Exercise directions: Transcribe the passage of the gfs2 patch discussion below between "Do you mean" and "(flags & GFS2_LOG_HEAD_FLUSH_SHUTDOWN)", inclusive.

Text section:

____

On Fri, Apr 21, 2023 at 9:07 PM Bob Peterson <[email protected]> wrote:
> Before this patch function gfs2_make_fs_ro called gfs2_log_flush once to
> finalize the log. However, if there's dirty metadata, log flushes tend
> to sync the metadata and formulate revokes. Before this patch, those
> revokes may not be written out to the journal immediately, which meant
> unresolved glocks could still have revokes in their ail lists. When the
> glock worker runs, it tries to transition the glock, but the unresolved
> revokes in the ail still need to be written, so it tries to start a
> transaction. It's impossible to start a transaction because at that
> point the GFS2_LOG_HEAD_FLUSH_SHUTDOWN has been set by gfs2_make_fs_ro.
Do you mean that at that point, the SDF_JOURNAL_LIVE flag has already
been cleared?
> That cause the glock worker to get an error, and unable to write the
> revokes. The calling sequence looked something like this:
>
> gfs2_make_fs_ro
> gfs2_log_flush - with GFS2_LOG_HEAD_FLUSH_SHUTDOWN flag set
> if (flags & GFS2_LOG_HEAD_FLUSH_SHUTDOWN)
> clear_bit(SDF_JOURNAL_LIVE, &sdp->sd_flags);
> ...meanwhile...
> glock_work_func
> do_xmote
> rgrp_go_sync (or possibly inode_go_sync)
> ...
> gfs2_ail_empty_gl
> __gfs2_trans_begin
> if (unlikely(!test_bit(SDF_JOURNAL_LIVE, &sdp->sd_flags))) {
> ...
> return -EROFS;
>
> The previous patch in the series ("gfs2: return errors from
> gfs2_ail_empty_gl") now causes the transaction error to no longer be
> ignored, so it causes a warning from MOST of the xfstests:
>
> WARNING: CPU: 11 PID: X at fs/gfs2/super.c:603 gfs2_put_super [gfs2]
>
> which corresponds to:
>
> WARN_ON(gfs2_withdrawing(sdp));
>
> The withdraw was triggered silently from do_xmote by:
>
> if (unlikely(sdp->sd_log_error && !gfs2_withdrawn(sdp)))
> gfs2_withdraw_delayed(sdp);
>
> This patch adds a second log_flush to gfs2_make_fs_ro: one to sync the
> data and one to sync any outstanding revokes and finalize the journal.

____

Given information:
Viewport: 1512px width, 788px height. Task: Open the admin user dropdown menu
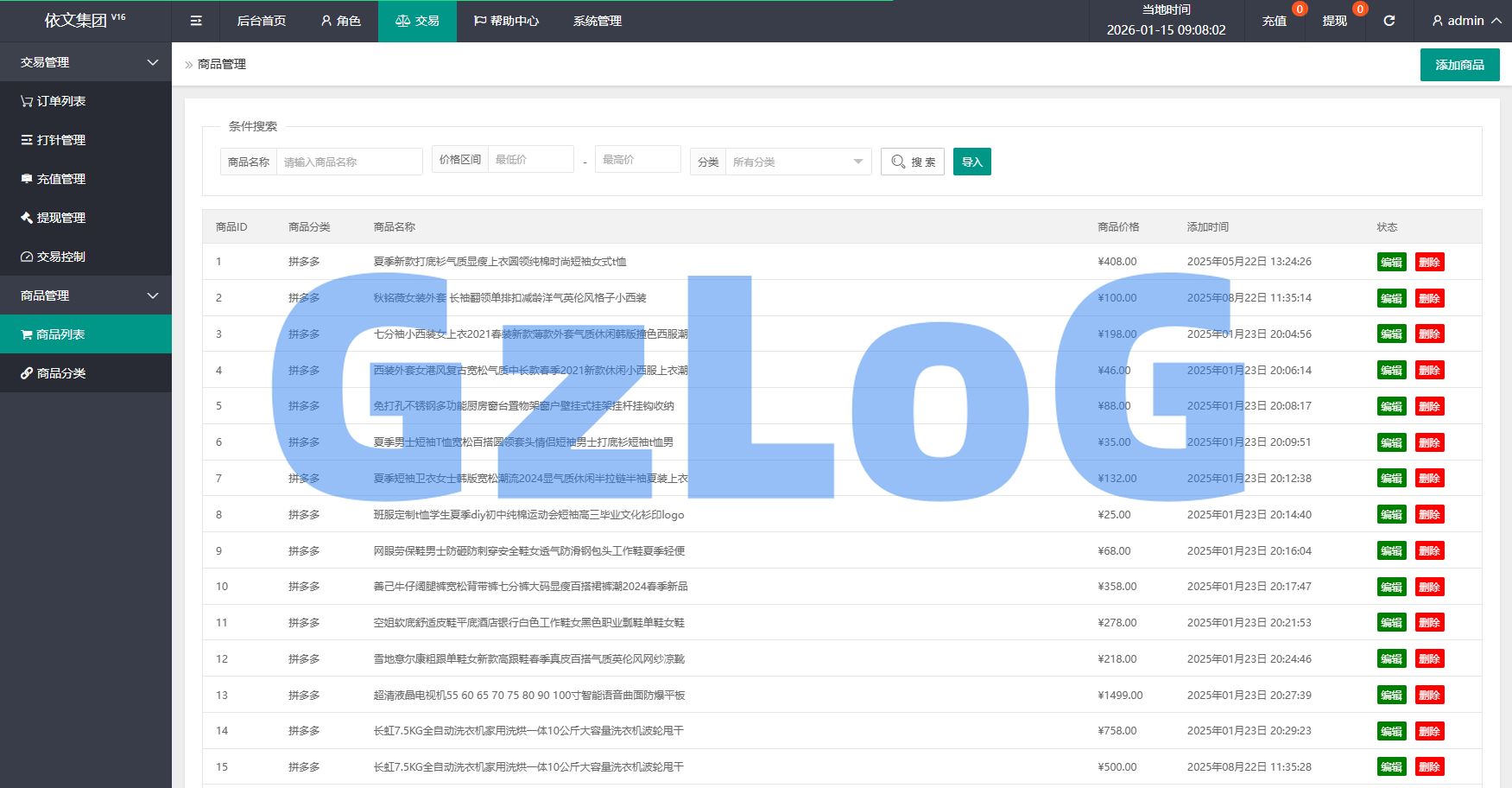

____

Written solution:
Do you mean that at that point, the SDF_JOURNAL_LIVE flag has already
been cleared?
> That cause the glock worker to get an error, and unable to write the
> revokes. The calling sequence looked something like this:
>
> gfs2_make_fs_ro
> gfs2_log_flush - with GFS2_LOG_HEAD_FLUSH_SHUTDOWN flag set
> if (flags & GFS2_LOG_HEAD_FLUSH_SHUTDOWN)